Show every line in the listing below that contains the string "screenshot". Case counts.

+ + + + + + +

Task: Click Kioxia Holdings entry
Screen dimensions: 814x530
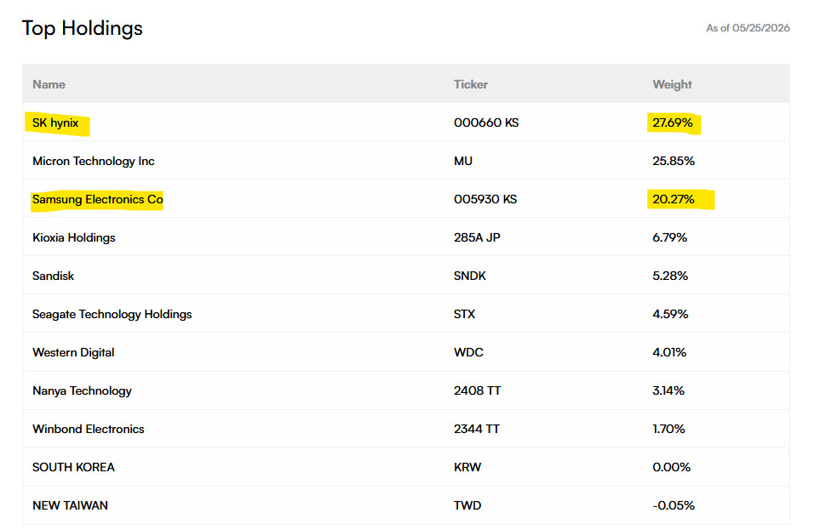Action: coord(74,237)
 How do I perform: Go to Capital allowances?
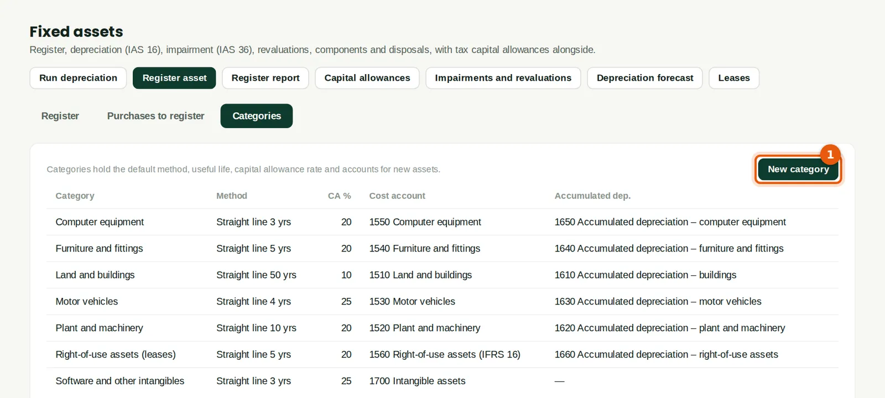click(367, 78)
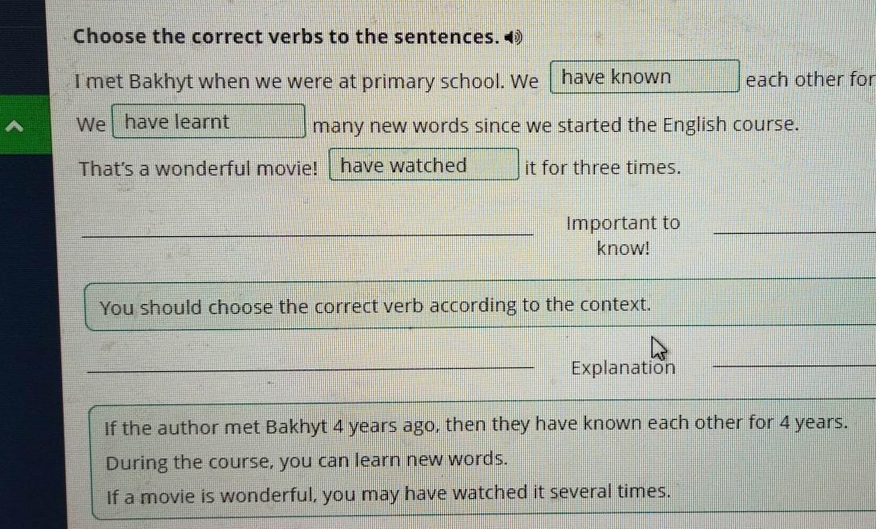Select the 'You should choose the correct verb' hint box
This screenshot has width=876, height=529.
point(375,307)
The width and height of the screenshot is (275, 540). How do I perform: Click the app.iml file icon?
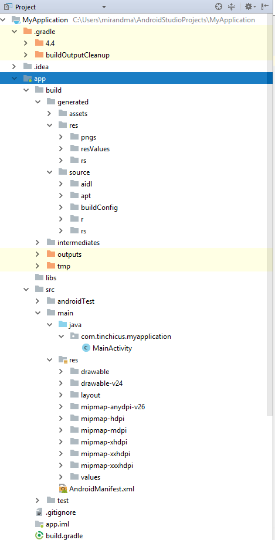point(40,524)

+ + + + + + +

Response to the exercise:
This screenshot has width=876, height=529.
The width and height of the screenshot is (275, 540). How do I perform: Click the app.iml file icon?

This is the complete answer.